Sources of zinc are highly nuanced. Many rich sources of zinc do not contain nutrient inhibitors, but plant sources of zinc tend to have limited absorption due to phytates. It would be best to consume animal sources of zinc like shellfish and meat, but on a vegan or vegetarian diet, proper preparation of plant sources needs to be observed in order to maximize absorption.

  • Oysters (highest of any food measured)
  • Beef
  • Liver
  • Poultry
  • Whole grains (contain phytates)
  • Pumpkin seeds (contain phytates)

Supplementation

If there is one mineral to supplement, it would be zinc.
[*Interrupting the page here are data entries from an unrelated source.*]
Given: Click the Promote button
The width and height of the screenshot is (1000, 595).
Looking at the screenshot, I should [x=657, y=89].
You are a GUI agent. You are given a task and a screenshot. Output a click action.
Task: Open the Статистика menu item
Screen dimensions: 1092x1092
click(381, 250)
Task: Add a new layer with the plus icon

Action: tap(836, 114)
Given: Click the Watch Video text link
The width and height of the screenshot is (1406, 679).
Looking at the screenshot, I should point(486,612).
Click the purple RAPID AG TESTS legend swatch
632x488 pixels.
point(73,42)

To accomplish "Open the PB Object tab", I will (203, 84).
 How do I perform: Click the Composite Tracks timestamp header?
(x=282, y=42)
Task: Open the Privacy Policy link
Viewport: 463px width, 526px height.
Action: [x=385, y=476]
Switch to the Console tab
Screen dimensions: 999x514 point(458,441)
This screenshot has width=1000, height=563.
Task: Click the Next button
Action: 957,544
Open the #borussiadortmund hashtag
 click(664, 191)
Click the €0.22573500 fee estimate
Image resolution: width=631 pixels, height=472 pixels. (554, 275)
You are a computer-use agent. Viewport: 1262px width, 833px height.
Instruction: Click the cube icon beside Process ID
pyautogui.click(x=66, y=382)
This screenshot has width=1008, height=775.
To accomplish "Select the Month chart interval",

A good zinc supplement can help to offset low consumption or the nutrient inhibition of plant sources, but should be taken alongside copper to reduce the chances of a deficiency. Zinc should always be taken with a meal to avoid nausea and vomiting. Lozenges containing zinc gluconate may help with respiratory infections like the common cold. Avoid excessive use as toxicity sets in at 100 mg per day and above. Zinc nasal sprays may cause permanent damage to olfactory senses (smell).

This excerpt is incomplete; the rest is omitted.